Für ihre neue Folge 53 haben Matthias Eckmann und Werner Nuber einen besonderen Gast eingeladen: Peter Gerstmann, langjähriger Vorstandsvorsitzender des Zeppelin-Konzerns. In dem ausführlichen Gespräch geht es um wirtschaftliche Verantwortung, internationale Krisen und die Zukunft zentraler Institutionen in Friedrichshafen.
Gerstmann leitete den Zeppelin-Konzern rund 15 Jahre lang und verantwortete in dieser Zeit ein Unternehmen mit heute über 12.000 Mitarbeitenden weltweit. Im Podcast spricht er über die Entwicklung des Konzerns, die besondere Struktur als Stiftungsunternehmen und über seine Erfahrungen im internationalen Geschäft.
Ein prägendes Ereignis seiner Amtszeit war der Beginn des russischen Angriffskriegs gegen die Ukraine im Jahr 2022. Damals beschäftigte Zeppelin mehrere tausend Mitarbeitende in Russland und der Ukraine. Gerstmann schildert eindrücklich die Herausforderungen dieser Zeit – von Evakuierungen über Sanktionsfragen bis zu den menschlichen Konsequenzen für Mitarbeitende und ihre Familien.

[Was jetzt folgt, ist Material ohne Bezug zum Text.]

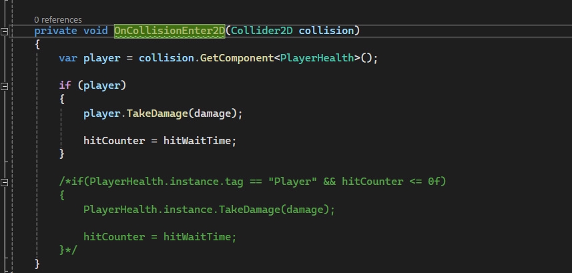Click the "Player" string in the comment
This screenshot has height=273, width=572.
coord(292,182)
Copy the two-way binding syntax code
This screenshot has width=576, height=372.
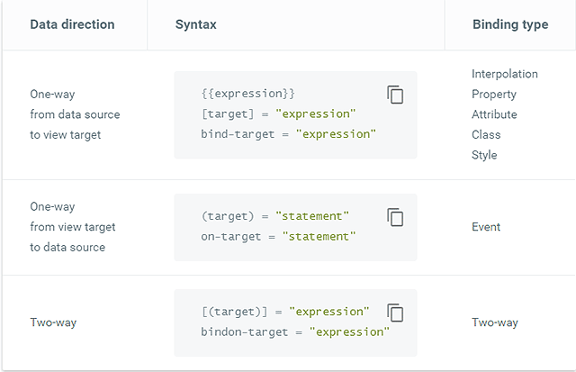395,313
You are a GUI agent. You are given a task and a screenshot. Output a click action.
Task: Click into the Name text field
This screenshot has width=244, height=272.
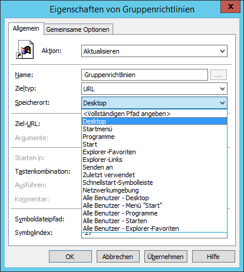[x=144, y=75]
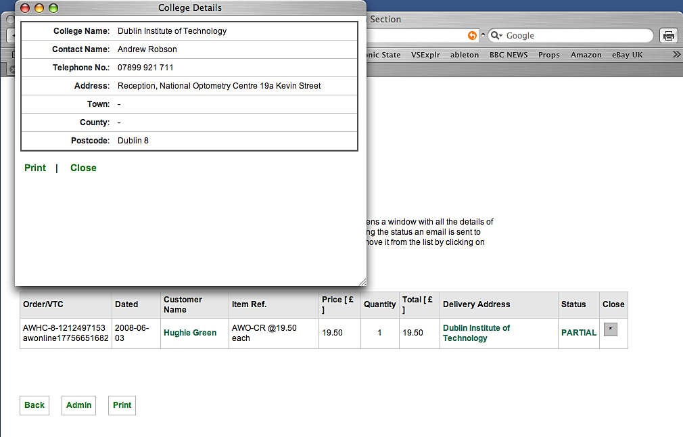
Task: Open Hughie Green customer link
Action: pos(190,333)
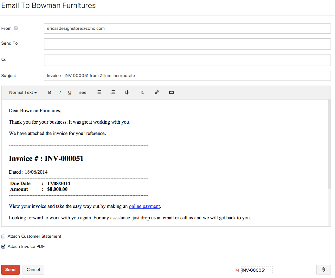Click the paperclip attach file button
Viewport: 335px width, 278px height.
[323, 270]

Neben internationalen Themen geht es auch um Friedrichshafen selbst. Gerstmann spricht über die Rolle der Zeppelin Universität, in deren Universitätsrat er ist, sowie über die Bedeutung des Zeppelin Museums für die Stadt. Beide Einrichtungen seien wichtige kulturelle und gesellschaftliche Ankerpunkte für die Region.
Auch grundsätzliche politische Fragen werden diskutiert: von der Zukunft der Bildungspolitik über steuerpolitische Debatten bis hin zur Frage, wie Demokratien mit wachsendem Populismus umgehen können.
Die Folge verbindet wirtschaftliche Perspektiven mit persönlichen Einblicken und zeigt einmal mehr den Anspruch des Podcasts „Zwischendurch politisch“, politische Debatten aus unterschiedlichen Blickwinkeln zu führen.